Oggi il cliente si vede davanti a un bivio dove le due uniche opzioni sono l’insourcing o l’outsourcing basato sulla mera fornitura di manodopera. Il nostro lavoro è diffondere la consapevolezza che vi è anche una terza via, ossia affidarsi a un partner in grado di condividere un vero progetto di outsourcing. È questo che ancora si fa fatica a far comprendere al mercato: che quando si parla di outsourcing non ci si deve aspettare un’offerta, ma un progetto. Quando però riusciamo a far passare il valore di questo cambio di approccio, le alternative scompaiono: anche il cliente si rende conto che è questa l’unica strada percorribile per una crescita sana e sostenibile. Lo abbiamo visto in tante aziende, attive in settori diversi, anche in ambiti storicamente più legati a formule di appalto tradizionali, come la GDO. Stiamo lavorando, per esempio, un cliente con base a Salerno, che serve oltre 450 punti vendita e che ha avviato con noi la terziarizzazione della gestione dei prodotti freschi. Visti i risultati raggiunti in questa prima fase della collaborazione, il cliente sta valutando di affidarci l’outsourcing di tutta l’attività logistica e siamo quindi impegnati nella definizione di un progetto che ridisegni completamente l’organizzazione per trovare nuova efficienza. È proprio in questo tipo di esperienze che possiamo esprimere al meglio il nostro vantaggio competitivo.

In cosa ritenete che la vostra azienda si distingua davvero dalle altre e perché un visitatore del #GLSummit24 dovrebbe assolutamente sedersi al vostro tavolo per conoscervi meglio e lavorare con voi?

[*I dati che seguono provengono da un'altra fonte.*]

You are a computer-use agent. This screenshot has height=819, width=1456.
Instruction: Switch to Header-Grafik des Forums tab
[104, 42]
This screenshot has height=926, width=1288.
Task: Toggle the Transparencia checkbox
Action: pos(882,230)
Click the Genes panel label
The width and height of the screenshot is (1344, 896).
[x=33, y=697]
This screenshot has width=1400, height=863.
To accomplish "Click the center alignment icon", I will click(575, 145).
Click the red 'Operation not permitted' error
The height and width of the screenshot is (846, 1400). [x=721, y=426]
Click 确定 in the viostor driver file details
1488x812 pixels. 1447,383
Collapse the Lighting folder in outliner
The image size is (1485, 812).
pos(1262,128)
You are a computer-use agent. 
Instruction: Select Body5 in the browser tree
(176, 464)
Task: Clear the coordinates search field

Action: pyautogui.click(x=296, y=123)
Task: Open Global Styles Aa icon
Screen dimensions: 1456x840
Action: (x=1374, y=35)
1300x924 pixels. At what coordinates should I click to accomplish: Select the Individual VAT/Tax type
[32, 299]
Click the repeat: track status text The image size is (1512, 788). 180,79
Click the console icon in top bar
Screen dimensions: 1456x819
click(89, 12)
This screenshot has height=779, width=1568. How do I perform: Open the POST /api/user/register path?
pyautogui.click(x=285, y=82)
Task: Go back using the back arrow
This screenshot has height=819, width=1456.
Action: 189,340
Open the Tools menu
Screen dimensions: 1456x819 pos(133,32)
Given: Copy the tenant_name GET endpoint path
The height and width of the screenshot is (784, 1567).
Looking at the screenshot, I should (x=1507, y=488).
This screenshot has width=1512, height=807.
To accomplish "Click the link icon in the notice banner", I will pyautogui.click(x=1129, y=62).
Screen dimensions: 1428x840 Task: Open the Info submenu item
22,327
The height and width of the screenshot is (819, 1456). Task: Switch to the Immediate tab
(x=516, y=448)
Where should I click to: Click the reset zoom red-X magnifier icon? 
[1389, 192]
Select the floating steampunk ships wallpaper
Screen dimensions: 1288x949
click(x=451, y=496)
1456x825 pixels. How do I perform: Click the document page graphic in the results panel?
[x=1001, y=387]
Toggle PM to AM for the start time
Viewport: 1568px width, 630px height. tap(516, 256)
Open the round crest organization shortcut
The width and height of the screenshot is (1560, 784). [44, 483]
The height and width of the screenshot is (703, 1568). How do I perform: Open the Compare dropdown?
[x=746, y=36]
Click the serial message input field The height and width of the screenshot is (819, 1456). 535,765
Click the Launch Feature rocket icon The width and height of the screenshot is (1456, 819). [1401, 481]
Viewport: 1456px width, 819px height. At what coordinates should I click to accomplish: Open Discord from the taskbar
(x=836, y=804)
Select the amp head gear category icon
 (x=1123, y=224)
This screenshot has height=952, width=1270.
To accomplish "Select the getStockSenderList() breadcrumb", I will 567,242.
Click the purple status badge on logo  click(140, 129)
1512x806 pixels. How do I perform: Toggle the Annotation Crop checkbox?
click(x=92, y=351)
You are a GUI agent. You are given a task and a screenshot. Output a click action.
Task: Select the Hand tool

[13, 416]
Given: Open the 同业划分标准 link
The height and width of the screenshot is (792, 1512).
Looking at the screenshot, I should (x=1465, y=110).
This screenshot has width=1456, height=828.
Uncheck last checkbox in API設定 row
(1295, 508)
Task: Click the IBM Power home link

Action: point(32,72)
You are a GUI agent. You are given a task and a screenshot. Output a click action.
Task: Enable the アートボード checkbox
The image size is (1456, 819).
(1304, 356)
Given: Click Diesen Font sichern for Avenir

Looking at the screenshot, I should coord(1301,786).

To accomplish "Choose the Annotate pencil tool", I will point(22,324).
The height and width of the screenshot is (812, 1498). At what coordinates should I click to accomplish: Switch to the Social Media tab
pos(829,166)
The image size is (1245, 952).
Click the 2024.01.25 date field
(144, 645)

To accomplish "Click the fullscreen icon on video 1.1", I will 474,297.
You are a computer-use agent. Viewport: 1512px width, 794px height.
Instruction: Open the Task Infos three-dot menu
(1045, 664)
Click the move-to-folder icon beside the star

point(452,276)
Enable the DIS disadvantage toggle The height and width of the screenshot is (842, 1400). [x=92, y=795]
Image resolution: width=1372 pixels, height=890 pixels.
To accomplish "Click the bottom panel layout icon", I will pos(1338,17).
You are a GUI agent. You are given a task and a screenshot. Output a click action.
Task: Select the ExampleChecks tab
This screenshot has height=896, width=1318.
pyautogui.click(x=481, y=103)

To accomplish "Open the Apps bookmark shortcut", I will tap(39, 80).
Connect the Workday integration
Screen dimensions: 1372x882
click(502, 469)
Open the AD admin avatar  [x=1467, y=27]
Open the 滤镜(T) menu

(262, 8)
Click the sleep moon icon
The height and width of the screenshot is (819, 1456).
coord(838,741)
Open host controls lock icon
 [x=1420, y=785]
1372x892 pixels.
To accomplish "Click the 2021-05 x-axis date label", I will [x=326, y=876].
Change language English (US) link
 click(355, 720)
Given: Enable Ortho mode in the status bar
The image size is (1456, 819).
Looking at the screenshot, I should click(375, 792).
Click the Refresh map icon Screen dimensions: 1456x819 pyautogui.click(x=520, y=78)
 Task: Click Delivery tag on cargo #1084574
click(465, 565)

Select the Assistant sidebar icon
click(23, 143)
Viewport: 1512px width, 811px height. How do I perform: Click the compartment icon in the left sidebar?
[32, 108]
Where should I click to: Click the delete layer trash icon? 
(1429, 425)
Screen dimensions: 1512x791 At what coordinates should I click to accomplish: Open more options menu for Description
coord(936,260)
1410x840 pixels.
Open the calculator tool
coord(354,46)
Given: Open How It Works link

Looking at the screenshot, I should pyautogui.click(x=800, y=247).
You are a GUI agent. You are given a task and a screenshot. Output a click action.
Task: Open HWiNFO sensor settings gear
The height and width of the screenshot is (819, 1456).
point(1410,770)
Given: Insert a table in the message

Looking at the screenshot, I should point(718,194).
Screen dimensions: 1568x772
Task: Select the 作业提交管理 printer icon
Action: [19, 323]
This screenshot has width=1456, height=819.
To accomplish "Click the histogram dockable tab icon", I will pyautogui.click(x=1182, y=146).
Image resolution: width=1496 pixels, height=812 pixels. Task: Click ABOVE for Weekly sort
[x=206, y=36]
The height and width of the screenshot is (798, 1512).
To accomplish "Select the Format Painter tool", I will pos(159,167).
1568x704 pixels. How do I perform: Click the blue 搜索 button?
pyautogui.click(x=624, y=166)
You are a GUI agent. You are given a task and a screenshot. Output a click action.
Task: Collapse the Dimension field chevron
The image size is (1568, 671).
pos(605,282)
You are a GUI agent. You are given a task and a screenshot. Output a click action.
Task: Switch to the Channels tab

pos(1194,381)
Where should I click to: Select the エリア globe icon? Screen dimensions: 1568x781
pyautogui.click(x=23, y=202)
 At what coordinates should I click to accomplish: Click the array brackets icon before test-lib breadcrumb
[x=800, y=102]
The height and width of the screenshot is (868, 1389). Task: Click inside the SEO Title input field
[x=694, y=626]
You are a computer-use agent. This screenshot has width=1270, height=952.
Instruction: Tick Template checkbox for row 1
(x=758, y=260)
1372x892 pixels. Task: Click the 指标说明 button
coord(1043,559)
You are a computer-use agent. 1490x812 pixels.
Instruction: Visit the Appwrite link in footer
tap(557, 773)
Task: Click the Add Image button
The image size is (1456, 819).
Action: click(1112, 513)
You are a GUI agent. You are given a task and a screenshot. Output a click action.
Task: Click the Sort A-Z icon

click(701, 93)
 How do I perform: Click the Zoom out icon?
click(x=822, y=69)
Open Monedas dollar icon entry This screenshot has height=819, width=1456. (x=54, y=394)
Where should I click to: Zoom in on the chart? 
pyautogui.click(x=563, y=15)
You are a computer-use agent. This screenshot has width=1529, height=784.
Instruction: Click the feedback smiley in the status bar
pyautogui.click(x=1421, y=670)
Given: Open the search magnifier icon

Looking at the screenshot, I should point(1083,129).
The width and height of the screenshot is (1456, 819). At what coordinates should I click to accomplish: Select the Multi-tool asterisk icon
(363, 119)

In cima a tutto, credo che l’approccio nei confronti delle nostre risorse definisca in modo chiaro chi sia ManHandWork. Coinvolgere e valorizzare le risorse non è solo eticamente e moralmente corretto, ma ha ricadute e benefici concreti sul business. Dopo anni di zone d’ombra, chi terziarizza cerca partner affidabili e trasparenti. Noi di ManHandWork siamo nati e cresciuti senza mai barattare i nostri valori né trascurare le nostre persone. Un approccio che è stato premiato dal mercato, anche se inizialmente non è stato semplice far comprendere questa linea. Ma abbiamo riscontrato ben presto un cambio di mentalità del settore, frutto anche degli esiti delle vicende giudiziarie che avevano chiarito diritti e doveri degli appaltatori e della committenza. Questa metamorfosi ha rappresentato un enorme vantaggio per tutte quelle aziende che avevano sempre dato priorità all’etica e alla legalità. Su questa scia, nell’ottica del miglioramento continuo, abbiamo realizzato MHW Academy, un programma interno che offre un’opportunità unica ai suoi dipendenti di far parte di una vera e propria élite. L’obiettivo è duplice: far crescere le risorse attraverso la condivisione dei valori aziendali e le best practice dell’azienda, e allo stesso tempo offrire ai nostri clienti una sorta di squadra speciale in grado di intervenire con tempestività e soluzioni innovative. Attraverso questa iniziativa, le risorse ambiziose e desiderose di crescere possono coltivare e ampliare le proprie capacità, promuovendo il cambiamento e consolidando la posizione dell’azienda nel mercato.  La realizzazione di un’Academy interna segna una svolta nel nostro percorso e nel settore.